How much of the success can be attributed to the ads?
Ads are shown to be a major factor in the campaign’s success. They were more effective than PSAs in driving purchases, especially when presented at the right times and in appropriate quantities.
Prioritize Mondays Allocate a significant portion of the ad budget to Mondays, especially during late afternoon hours, as this day has demonstrated the highest conversion rates.
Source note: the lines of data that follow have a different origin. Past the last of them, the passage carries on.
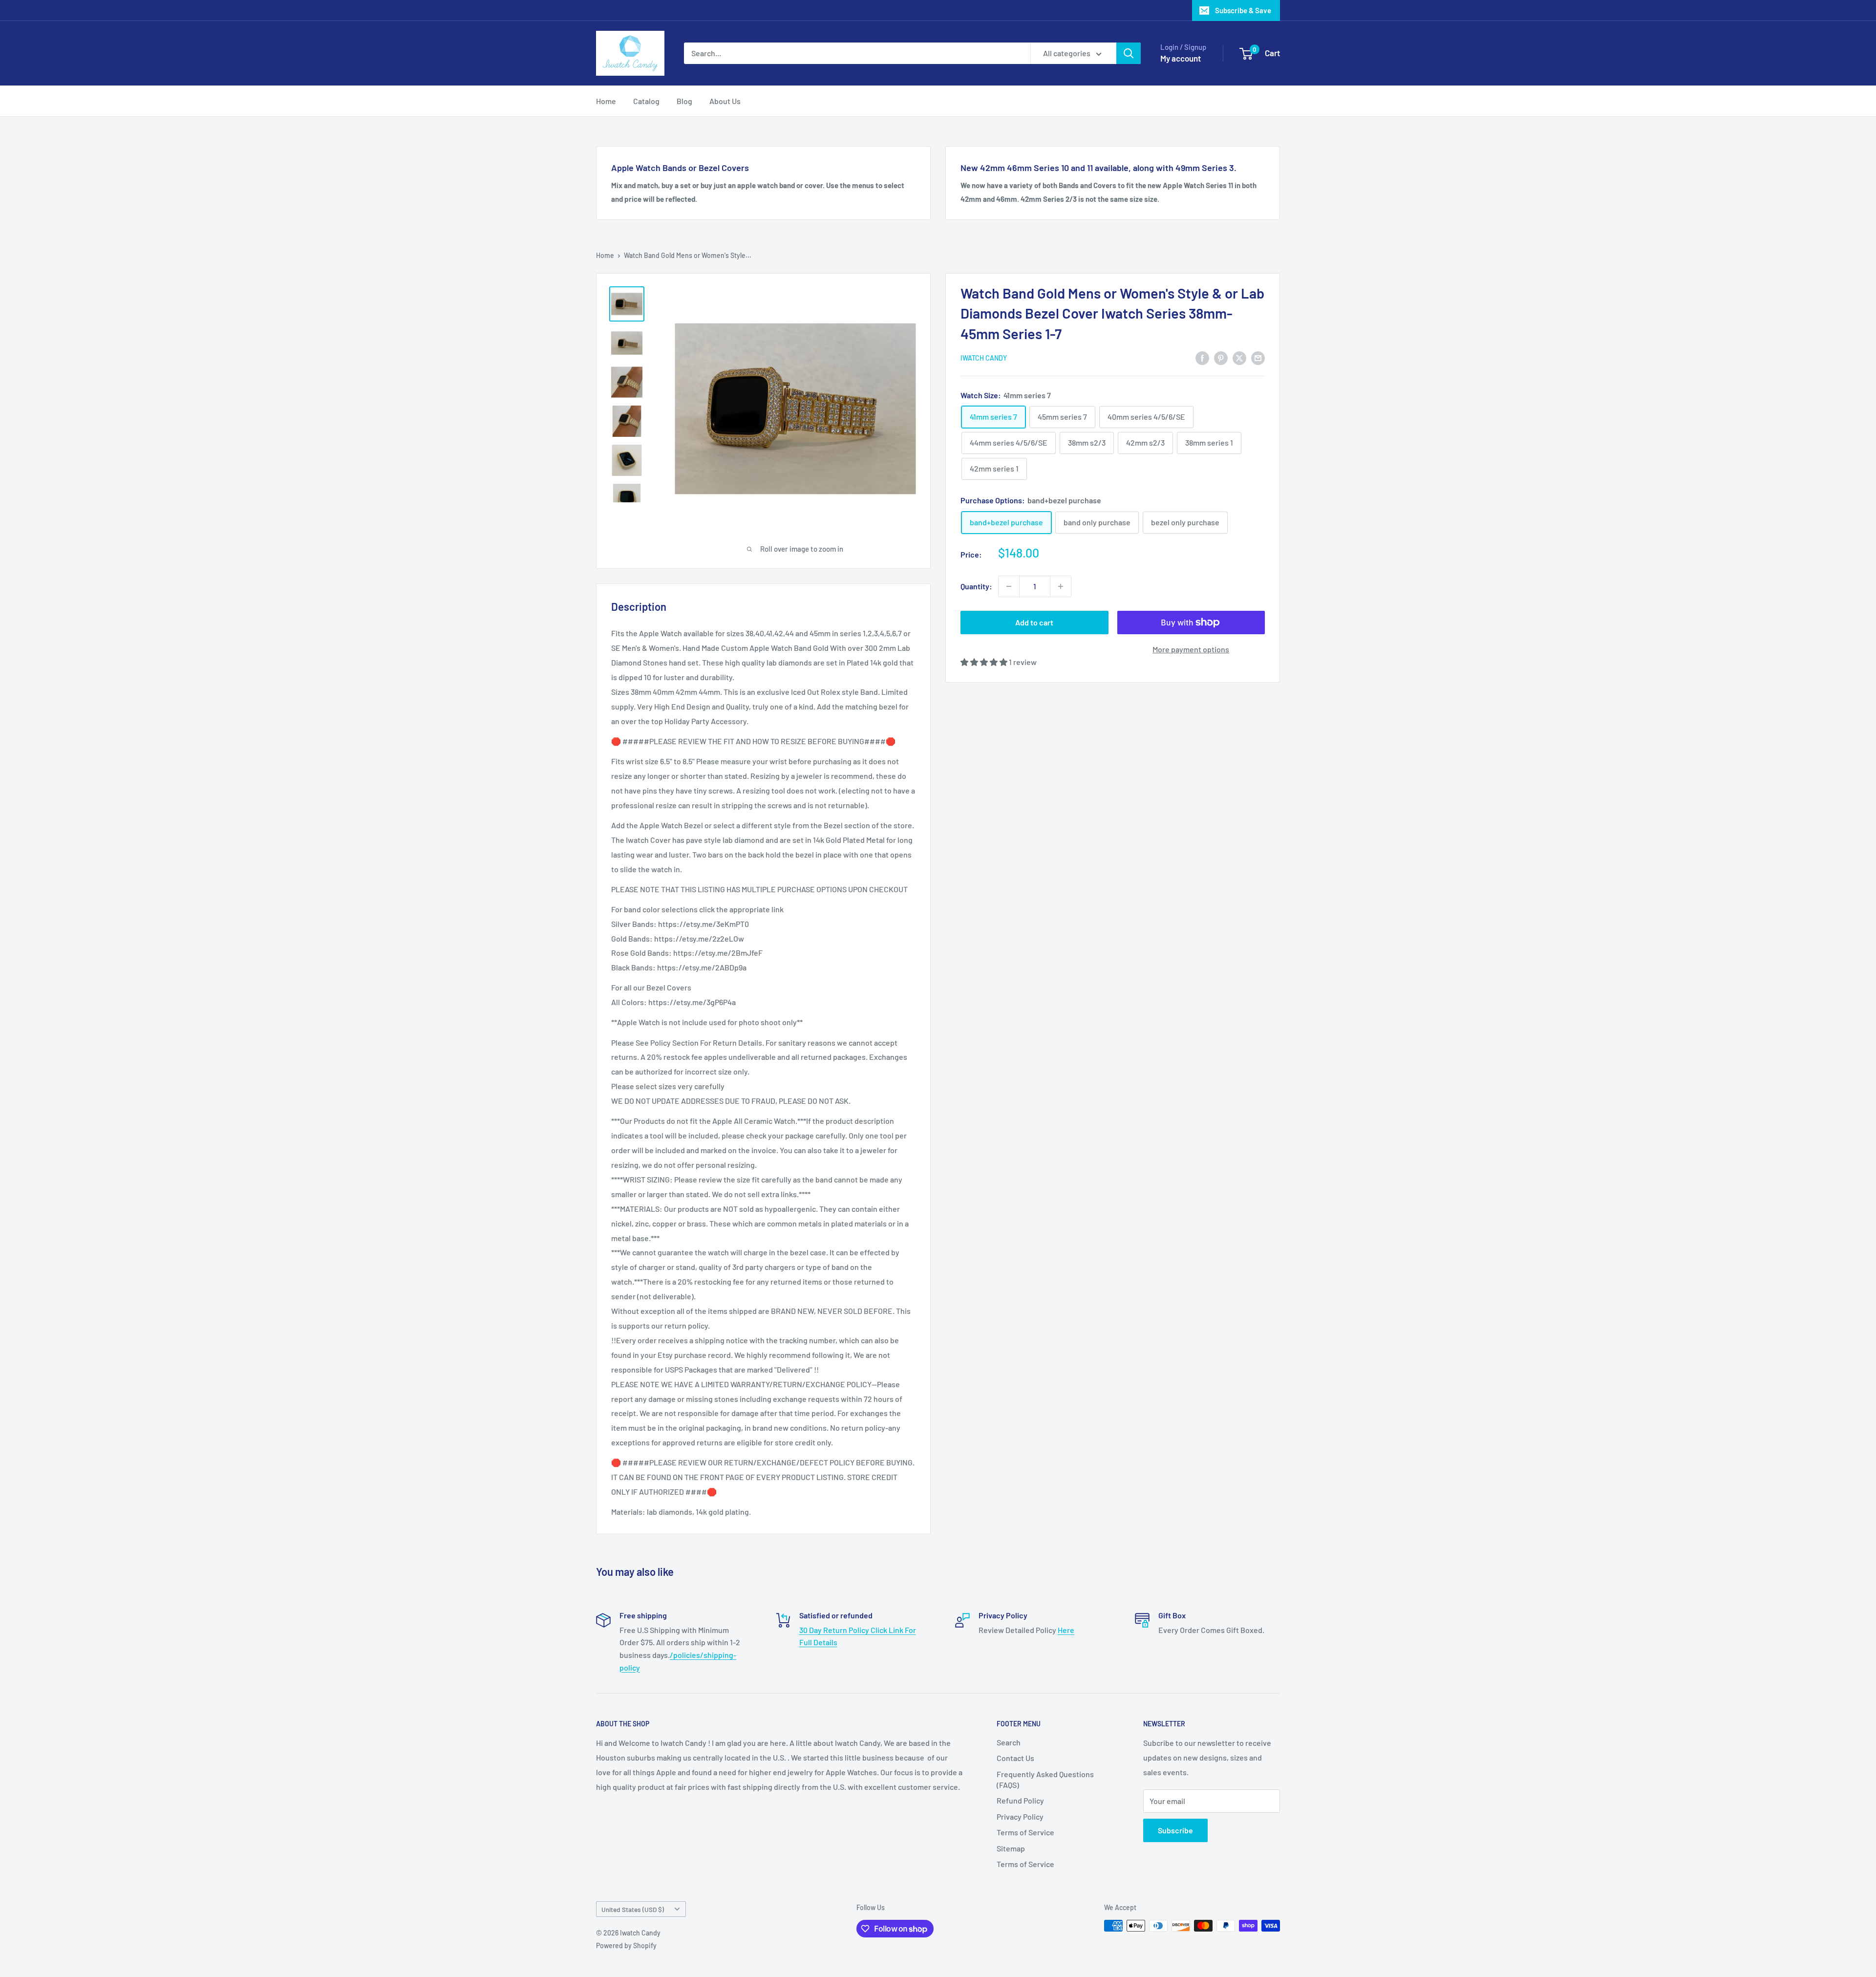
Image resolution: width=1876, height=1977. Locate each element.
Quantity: (976, 586)
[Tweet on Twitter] (1239, 357)
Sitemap (1011, 1848)
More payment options (1190, 649)
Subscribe (1175, 1830)
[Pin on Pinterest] (1221, 357)
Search (1009, 1742)
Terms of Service (1025, 1832)
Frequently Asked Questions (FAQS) (1045, 1779)
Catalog (646, 101)
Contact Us (1015, 1757)
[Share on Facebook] (1202, 357)
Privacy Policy (1020, 1816)
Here (1066, 1629)
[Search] (1128, 53)
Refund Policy (1020, 1800)
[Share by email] (1258, 357)
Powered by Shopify (626, 1945)
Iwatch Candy (983, 358)
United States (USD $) (632, 1909)
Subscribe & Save (1243, 10)
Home (606, 101)
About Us (725, 101)
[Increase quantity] (1060, 586)
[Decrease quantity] (1009, 586)
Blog (684, 101)
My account (1180, 58)
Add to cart (1034, 622)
Focus on Late Afternoon and Early Evening Run ads between 14:00 and 20:00, with a particular focus on 16:00, which consistently showed high conversion rates.
Optimize Ad Exposure Target users with 250 to 749 ads to maximize conversions while avoiding ad fatigue. Monitor users who receive more than this to prevent diminishing returns.
Tailor to Day-Specific Timing Adjust ad campaigns to align with the most effective times for each day to maximize engagement and conversions.